(INPUT MATERIAL begins)
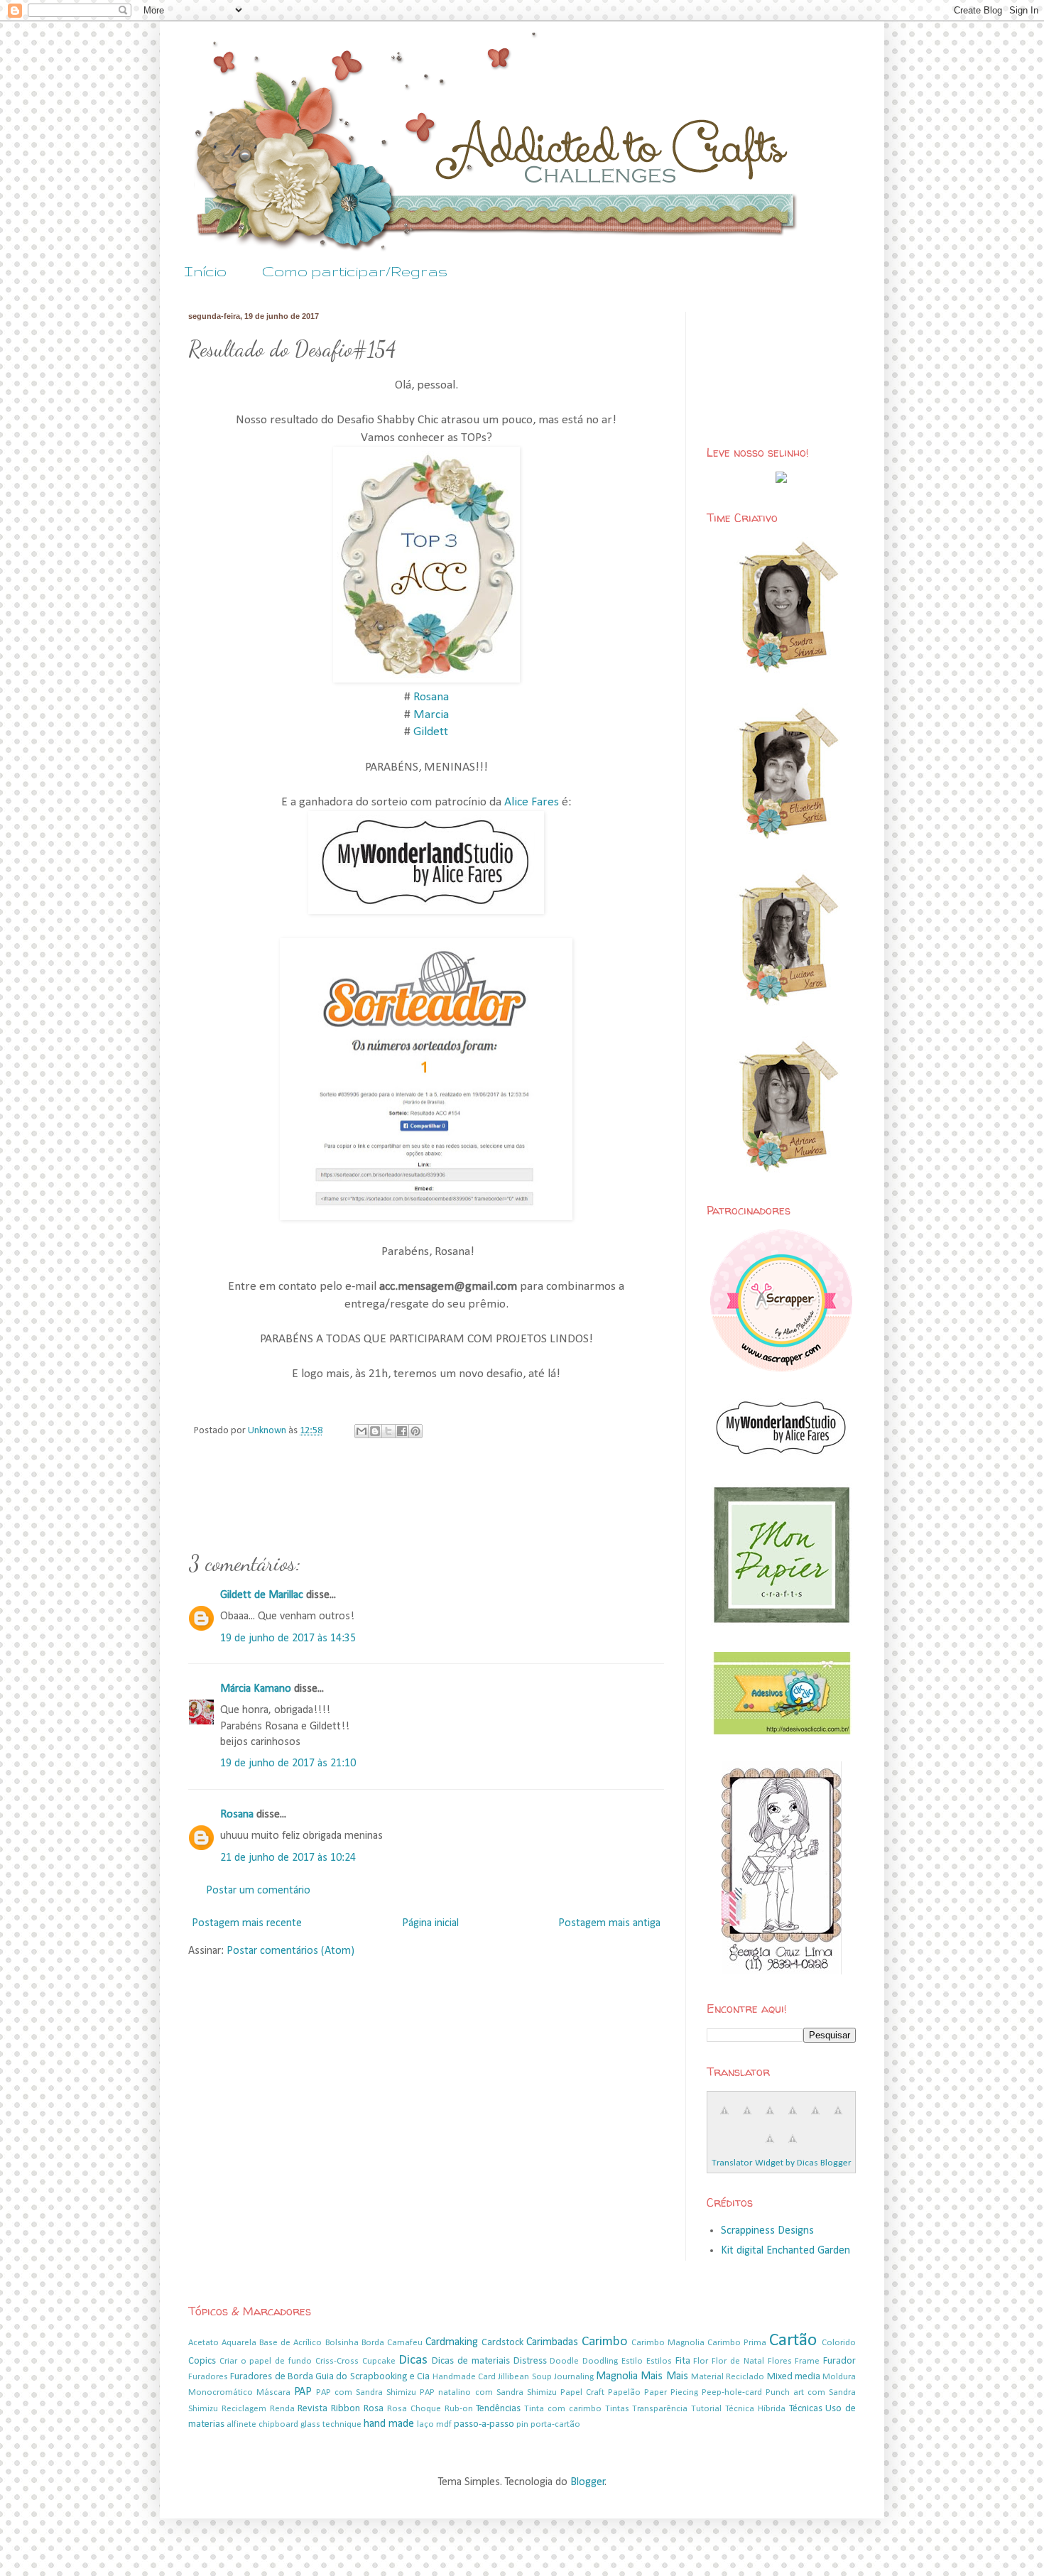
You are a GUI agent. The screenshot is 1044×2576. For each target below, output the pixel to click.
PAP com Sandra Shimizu (366, 2392)
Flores (780, 2361)
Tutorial (706, 2408)
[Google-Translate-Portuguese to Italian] (792, 2118)
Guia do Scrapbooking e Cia (372, 2376)
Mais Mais (664, 2376)
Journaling (574, 2376)
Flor (700, 2361)
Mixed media (793, 2376)
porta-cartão (555, 2424)
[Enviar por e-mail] (361, 1431)
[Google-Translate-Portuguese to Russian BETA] (769, 2147)
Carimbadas (552, 2342)
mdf (444, 2424)
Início (205, 271)
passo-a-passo (484, 2424)
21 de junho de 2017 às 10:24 (288, 1858)
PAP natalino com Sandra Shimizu (488, 2392)
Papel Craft (582, 2392)
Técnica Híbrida (755, 2408)
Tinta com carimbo (563, 2408)
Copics (202, 2361)
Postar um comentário (258, 1890)
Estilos (659, 2361)
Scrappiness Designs (767, 2231)
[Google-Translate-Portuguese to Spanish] (792, 2147)
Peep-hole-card (732, 2392)
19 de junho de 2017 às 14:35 (288, 1638)
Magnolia (617, 2376)
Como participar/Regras (354, 271)
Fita (682, 2361)
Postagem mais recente (247, 1923)
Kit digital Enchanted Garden (785, 2250)
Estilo (632, 2361)
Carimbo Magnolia (668, 2342)
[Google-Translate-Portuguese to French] (747, 2118)
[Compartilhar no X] (388, 1431)
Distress (530, 2361)
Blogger (587, 2482)
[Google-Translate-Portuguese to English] (838, 2118)
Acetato (203, 2342)
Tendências (498, 2408)
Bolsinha (342, 2342)
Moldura (839, 2376)
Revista (312, 2408)
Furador (839, 2361)
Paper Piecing (671, 2392)
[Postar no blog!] (375, 1431)
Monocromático (220, 2392)
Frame (807, 2361)
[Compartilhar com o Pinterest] (415, 1431)
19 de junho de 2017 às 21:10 (288, 1763)
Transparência (659, 2408)
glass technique (330, 2424)
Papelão (624, 2392)
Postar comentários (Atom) (290, 1951)
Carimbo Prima (736, 2342)
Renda (282, 2408)
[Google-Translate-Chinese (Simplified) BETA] (724, 2118)
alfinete (241, 2424)
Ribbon (345, 2408)
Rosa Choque (414, 2408)
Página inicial (430, 1923)
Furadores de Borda (271, 2376)
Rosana (431, 697)
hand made (389, 2424)
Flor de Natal (738, 2361)
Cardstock (502, 2342)
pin (522, 2424)
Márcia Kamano (255, 1689)
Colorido (839, 2342)
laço (425, 2424)
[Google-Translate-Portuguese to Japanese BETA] (815, 2118)
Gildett (430, 732)
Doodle (564, 2361)
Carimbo (604, 2342)
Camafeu (405, 2342)
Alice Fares (531, 802)
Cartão (793, 2340)
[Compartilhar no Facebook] (402, 1431)
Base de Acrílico (290, 2342)
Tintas (617, 2408)
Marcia (431, 715)
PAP (303, 2392)
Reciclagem (244, 2408)
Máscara (273, 2392)
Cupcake (379, 2361)
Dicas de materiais (471, 2361)
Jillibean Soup (524, 2376)
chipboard (278, 2424)
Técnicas (805, 2408)
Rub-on (459, 2408)
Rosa (374, 2408)
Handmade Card (464, 2376)
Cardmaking (451, 2342)
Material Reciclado (727, 2376)
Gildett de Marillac (261, 1595)
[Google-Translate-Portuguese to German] (769, 2118)
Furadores (208, 2376)
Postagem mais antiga (609, 1923)
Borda (372, 2342)
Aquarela (239, 2342)
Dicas (413, 2360)
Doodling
(INPUT MATERIAL ends)
### WHAT THE TASK ASKS
In the entries above, find the line holding "Tutorial (706, 2408)" and the line holding "Gildett (430, 732)"; print both of them and every line between, exactly, and nothing else.

### ANSWER TO THIS PROBLEM
Tutorial (706, 2408)
[Google-Translate-Portuguese to Italian] (792, 2118)
Guia do Scrapbooking e Cia (372, 2376)
Mais Mais (664, 2376)
Journaling (574, 2376)
Flor (700, 2361)
Mixed media (793, 2376)
porta-cartão (555, 2424)
[Enviar por e-mail] (361, 1431)
[Google-Translate-Portuguese to Russian BETA] (769, 2147)
Carimbadas (552, 2342)
mdf (444, 2424)
Início (205, 271)
passo-a-passo (484, 2424)
21 de junho de 2017 às 10:24 (288, 1858)
PAP natalino com Sandra Shimizu (488, 2392)
Papel Craft (582, 2392)
Técnica Híbrida (755, 2408)
Tinta com carimbo (563, 2408)
Copics (202, 2361)
Postar um comentário (258, 1890)
Estilos (659, 2361)
Scrappiness Designs (767, 2231)
[Google-Translate-Portuguese to Spanish] (792, 2147)
Peep-hole-card (732, 2392)
19 de junho de 2017 às 14:35 (288, 1638)
Magnolia (617, 2376)
Como participar/Regras (354, 271)
Fita (682, 2361)
Postagem mais recente (247, 1923)
Kit digital Enchanted Garden (785, 2250)
Estilo (632, 2361)
Carimbo Magnolia (668, 2342)
[Google-Translate-Portuguese to French] (747, 2118)
[Compartilhar no X] (388, 1431)
Distress (530, 2361)
Blogger (587, 2482)
[Google-Translate-Portuguese to English] (838, 2118)
Acetato (203, 2342)
Tendências (498, 2408)
Bolsinha (342, 2342)
Moldura (839, 2376)
Revista (312, 2408)
Furador (839, 2361)
Paper Piecing (671, 2392)
[Postar no blog!] (375, 1431)
Monocromático (220, 2392)
Frame (807, 2361)
[Compartilhar com o Pinterest] (415, 1431)
19 de junho de 2017 às 21:10 (288, 1763)
Transparência (659, 2408)
glass technique (330, 2424)
Papelão (624, 2392)
Postar comentários (Atom) (290, 1951)
Carimbo Prima (736, 2342)
Renda (282, 2408)
[Google-Translate-Chinese (Simplified) BETA] (724, 2118)
alfinete (241, 2424)
Ribbon (345, 2408)
Rosa Choque (414, 2408)
Página inicial (430, 1923)
Furadores de Borda (271, 2376)
Rosana (431, 697)
hand made (389, 2424)
Flor de Natal (738, 2361)
Cardstock (502, 2342)
pin (522, 2424)
Márcia Kamano (255, 1689)
Colorido (839, 2342)
laço (425, 2424)
[Google-Translate-Portuguese to Japanese BETA] (815, 2118)
Gildett (430, 732)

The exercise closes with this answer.